When you say that sorting is being worked on, can you elaborate a little more please?

If particular, I want to sort the items within each partition (not globally) without necessarily bringing them all into memory at once.

Thanks,

Roger


On Sat, May 31, 2014 at 11:10 PM, Aaron Davidson <[hidden email]> wrote:
There is no fundamental issue if you're running on data that is larger than cluster memory size. Many operations can stream data through, and thus memory usage is independent of input data size. Certain operations require an entire *partition* (not dataset) to fit in memory, but there are not many instances of this left (sorting comes to mind, and this is being worked on).

In general, one problem with Spark today is that you can OOM under certain configurations, and it's possible you'll need to change from the default configuration if you're using doing very memory-intensive jobs.

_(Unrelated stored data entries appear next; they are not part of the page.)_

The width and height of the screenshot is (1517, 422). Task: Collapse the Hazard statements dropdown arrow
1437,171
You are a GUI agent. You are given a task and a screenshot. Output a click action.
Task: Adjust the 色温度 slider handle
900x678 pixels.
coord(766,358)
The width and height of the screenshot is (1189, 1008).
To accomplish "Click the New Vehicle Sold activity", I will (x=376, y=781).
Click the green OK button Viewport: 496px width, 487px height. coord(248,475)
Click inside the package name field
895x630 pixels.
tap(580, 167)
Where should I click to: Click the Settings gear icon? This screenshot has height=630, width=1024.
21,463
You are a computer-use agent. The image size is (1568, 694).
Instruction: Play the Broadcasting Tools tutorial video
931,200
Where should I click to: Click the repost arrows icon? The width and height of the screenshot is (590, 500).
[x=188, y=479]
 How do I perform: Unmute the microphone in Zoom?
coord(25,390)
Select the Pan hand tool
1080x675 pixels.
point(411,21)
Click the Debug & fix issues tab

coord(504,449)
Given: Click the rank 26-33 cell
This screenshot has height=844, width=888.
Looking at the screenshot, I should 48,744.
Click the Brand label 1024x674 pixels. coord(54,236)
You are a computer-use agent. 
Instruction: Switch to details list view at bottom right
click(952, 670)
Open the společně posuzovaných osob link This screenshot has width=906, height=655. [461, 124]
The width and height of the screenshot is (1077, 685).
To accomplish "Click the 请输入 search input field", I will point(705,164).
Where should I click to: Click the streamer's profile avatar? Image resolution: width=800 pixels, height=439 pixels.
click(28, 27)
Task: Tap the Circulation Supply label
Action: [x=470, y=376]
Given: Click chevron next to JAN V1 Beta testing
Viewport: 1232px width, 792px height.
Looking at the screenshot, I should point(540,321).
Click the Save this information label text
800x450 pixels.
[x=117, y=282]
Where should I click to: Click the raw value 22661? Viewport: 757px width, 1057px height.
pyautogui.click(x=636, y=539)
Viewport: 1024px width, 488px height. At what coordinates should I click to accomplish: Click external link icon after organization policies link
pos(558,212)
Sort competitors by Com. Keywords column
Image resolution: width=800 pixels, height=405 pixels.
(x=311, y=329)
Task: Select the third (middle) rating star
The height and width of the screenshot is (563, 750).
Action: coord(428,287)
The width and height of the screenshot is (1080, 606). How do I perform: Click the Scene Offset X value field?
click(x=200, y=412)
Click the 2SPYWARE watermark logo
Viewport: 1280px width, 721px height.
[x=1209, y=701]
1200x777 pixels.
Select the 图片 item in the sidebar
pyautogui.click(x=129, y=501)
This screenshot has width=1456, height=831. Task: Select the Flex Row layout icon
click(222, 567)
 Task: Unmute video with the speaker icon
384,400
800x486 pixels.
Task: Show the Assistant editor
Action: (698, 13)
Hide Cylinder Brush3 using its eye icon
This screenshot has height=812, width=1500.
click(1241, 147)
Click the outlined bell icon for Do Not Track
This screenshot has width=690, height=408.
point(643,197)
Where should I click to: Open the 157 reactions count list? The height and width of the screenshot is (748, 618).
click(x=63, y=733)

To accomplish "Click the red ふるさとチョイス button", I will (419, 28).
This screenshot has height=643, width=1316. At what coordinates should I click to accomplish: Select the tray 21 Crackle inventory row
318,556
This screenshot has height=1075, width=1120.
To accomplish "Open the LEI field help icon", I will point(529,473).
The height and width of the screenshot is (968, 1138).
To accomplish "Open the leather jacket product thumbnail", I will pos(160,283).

However, there are very few cases where Spark would simply fail as a matter of course -- for instance, you can always increase the number of partitions to decrease the size of any given one. or repartition data to eliminate skew.

Regarding impact on performance, as Mayur said, there may absolutely be an impact depending on your jobs. If you're doing a join on a very large amount of data with few partitions, then we'll have to spill to disk. If you can't cache your working set of data in memory, you will also see a performance degradation. Spark enables the use of memory to make things fast, but if you just don't have enough memory, it won't be terribly fast.


On Sat, May 31, 2014 at 12:14 AM, Mayur Rustagi <[hidden email]> wrote:
Clearly thr will be impact on performance but frankly depends on what you are trying to achieve with the dataset.

Mayur Rustagi
Ph: <a href="tel:%2B1%20%28760%29%20203%203257" value="+17602033257" target="_blank">+1 (760) 203 3257


On Sat, May 31, 2014 at 11:45 AM, Vibhor Banga <[hidden email]> wrote:
Some inputs will be really helpful.

Thanks,
-Vibhor


On Fri, May 30, 2014 at 7:51 PM, Vibhor Banga <[hidden email]> wrote:
Hi all,

I am planning to use spark with HBase, where I generate RDD by reading data from HBase Table. 

I want to know that in the case when the size of HBase Table grows larger than the size of RAM available in the cluster, will the application fail, or will there be an impact in performance ?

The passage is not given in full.